特殊な不法行為の場合は、監督義務者の責任や使用者責任、土地工作物責任、共同不法行為責任などに関して、特別に定められています。

各規定が適用される要件が限定される代わりに、一般の不法行為よりも過失責任主義などの成立要件が緩和されているのが特徴です。

全体的に、財産権や人格権などの他人の権利を侵害した場合に、賠償責任が生じるとされています。

財産権は物件的なものと債権的なものがあり、人格権は身体に関するものと精神に関するものがあります。

職業人の法律上の損害賠償責任に備えた保険

専門の職業人の業務は特殊なものも多いため、業務遂行によっておこる法律上の損害賠償責任は請求額が高額になってしまうことも珍しくありません。

万が一の事態に備えて、保険に加入している人も少なくないでしょう。

専門の職業人の業務遂行に関わる損害賠償責任に備える保険は、全体的には専門職業人賠償責任保険といい、さらに職業によって細分化されています。

内容は、資格や業務の特性によって異なります。

例えば、弁護士の場合は弁護士賠償責任保険、行政書士は行政書士賠償責任保険と分けられていて、職業別の団体保険制度で運営されています。

名前だけではなく、保険制度としても細分化されているのです。

保険の内容としては、業務遂行に伴って法律上の損害賠償責任が生じた場合に、保険金を支払うというものです。

具体的に保険金が支払われるケース、保険金の額は、契約内容によって異なります。

保険の仕組みとしては、一般の賠償責任保険の普通保険約款に、専門職業人ごとの職業危険特別約款を加えたような構成となっています。

一般の保険に、専門職業人用の特約を付けたような賠償責任保険といえるでしょう。

なぜかといえば、専門職業人の場合は一般の職業よりも業務内容が専門的である分責任も重くなっているため、万が一の時に起こる損害賠償責任が一般の保険ではカバーしきれない範囲になることもあり、金額も大きくなる可能性が高いからです。

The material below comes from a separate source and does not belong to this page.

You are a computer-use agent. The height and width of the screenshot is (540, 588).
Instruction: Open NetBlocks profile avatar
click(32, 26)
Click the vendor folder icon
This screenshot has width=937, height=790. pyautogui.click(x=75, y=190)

また、債務不履行における損害賠償責任保険は、結果損害が発生した場合の損害を填補内容として、履行請求権に変わる損害賠償責任については対象に含めないという考え方もあります。

不完全履行については、瑕疵型と拡大損害型に分けて考えることができるのですが、損害賠償責任保険が填補するのは拡大損害型のみ、ということです。

業種によって、考え方は異なるでしょう。

以前はあまり注目されていなかった専門職業人賠償責任保険ですが、近年は損害賠償責任を問われるケースも増えていることから、保険の有用性に注目されています。

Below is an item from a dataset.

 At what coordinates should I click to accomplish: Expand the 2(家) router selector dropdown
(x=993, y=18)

まだ加入されていない場合は、一度検討してみてください。

まとめ

専門職といわれる、国家資格などが必要で専門性の高い業務を遂行する職業人は、業務遂行によって法律上の損害賠償責任を問われてしまうことがあります。

専門性が高い業務を行っているため、損害賠償責任が生じた場合の賠償額は高額になりやすい傾向があるため、万が一にも賠償を求められてしまうと少なくない負担となってしまうでしょう。

損害賠償責任を問われてしまった場合に備えて、保険への加入も検討しましょう。